BEGIN SOURCE PASSAGE
Jacobs School of Music welcomes another celebrated faculty member

With the Jacobs School of Music’s most recent appointment of Arthur Fagen, the school now has five conductors whom it says are among the best in the world.

Fagen was the former assistant conductor at the Frankfurt Opera in Germany and the Metropolitan Opera in New York and has an operatic repertoire of more than 70 works. Fagen began teaching this fall.

“With these recent appointments, the nucleus of our instrumental conducting program is in place,” said Gwyn Richards, dean of the music school, in a statement. “In combination with the new appointments of cellist Eric Kim and violinist Jorja Fleezanis, both of whom share an orchestral profile at the highest level, the orchestral program is now poised for unprecedented development.”
END SOURCE PASSAGE
BEGIN DATASET EXCERPT
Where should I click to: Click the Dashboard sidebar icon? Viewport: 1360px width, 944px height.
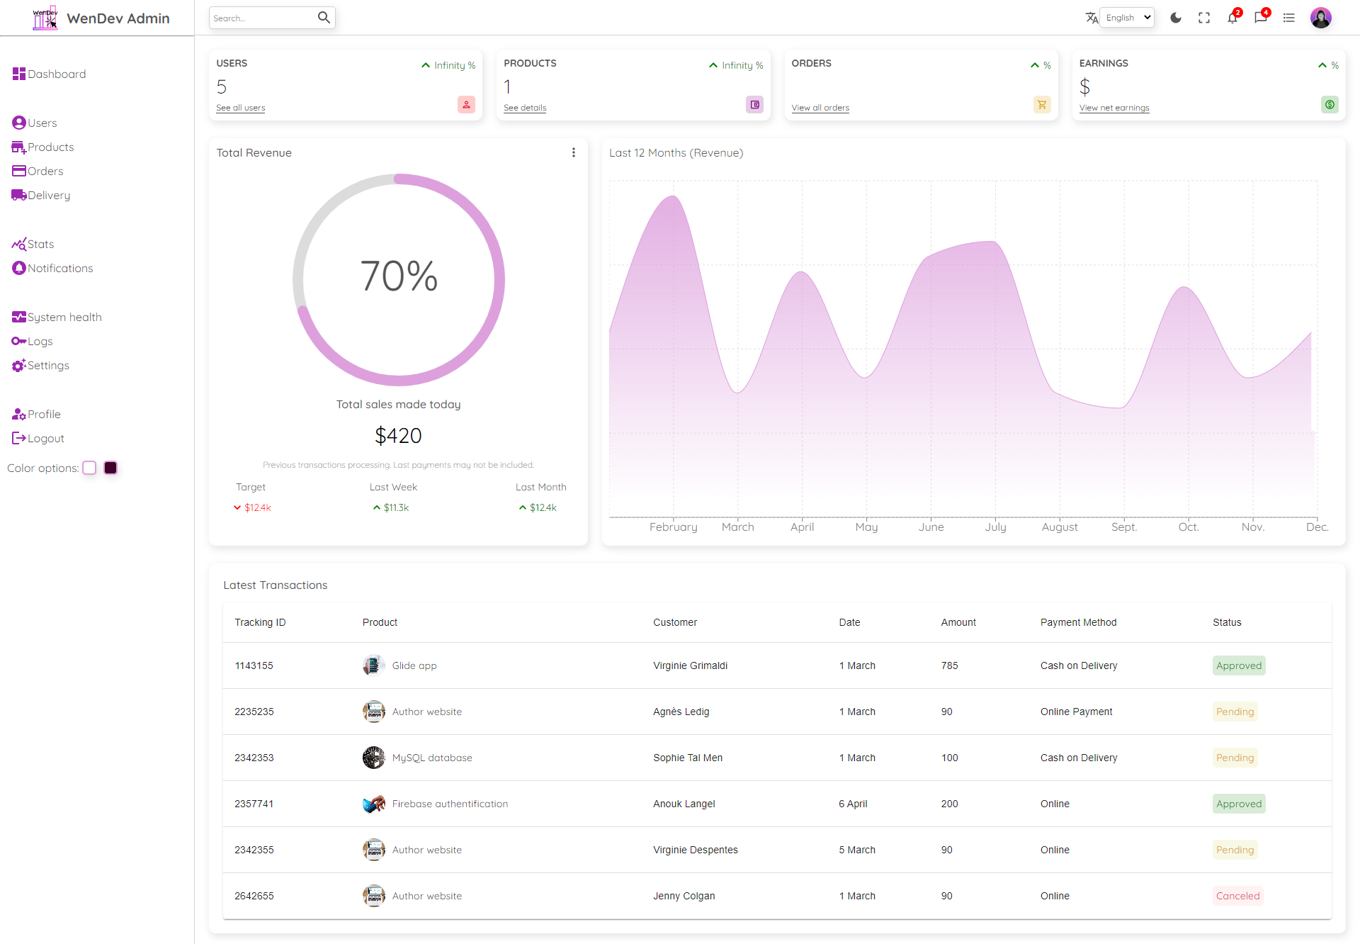point(18,74)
END DATASET EXCERPT
STATED TASK => Please reproduce the article on the Jacobs School of Music appointment starting at "Jacobs School of Music welcomes" and ending at "in the world.", substituting "renowned" for "celebrated". The data has nothing to do with what is asked here.

SOLUTION TO THIS EXERCISE =>
Jacobs School of Music welcomes another renowned faculty member

With the Jacobs School of Music’s most recent appointment of Arthur Fagen, the school now has five conductors whom it says are among the best in the world.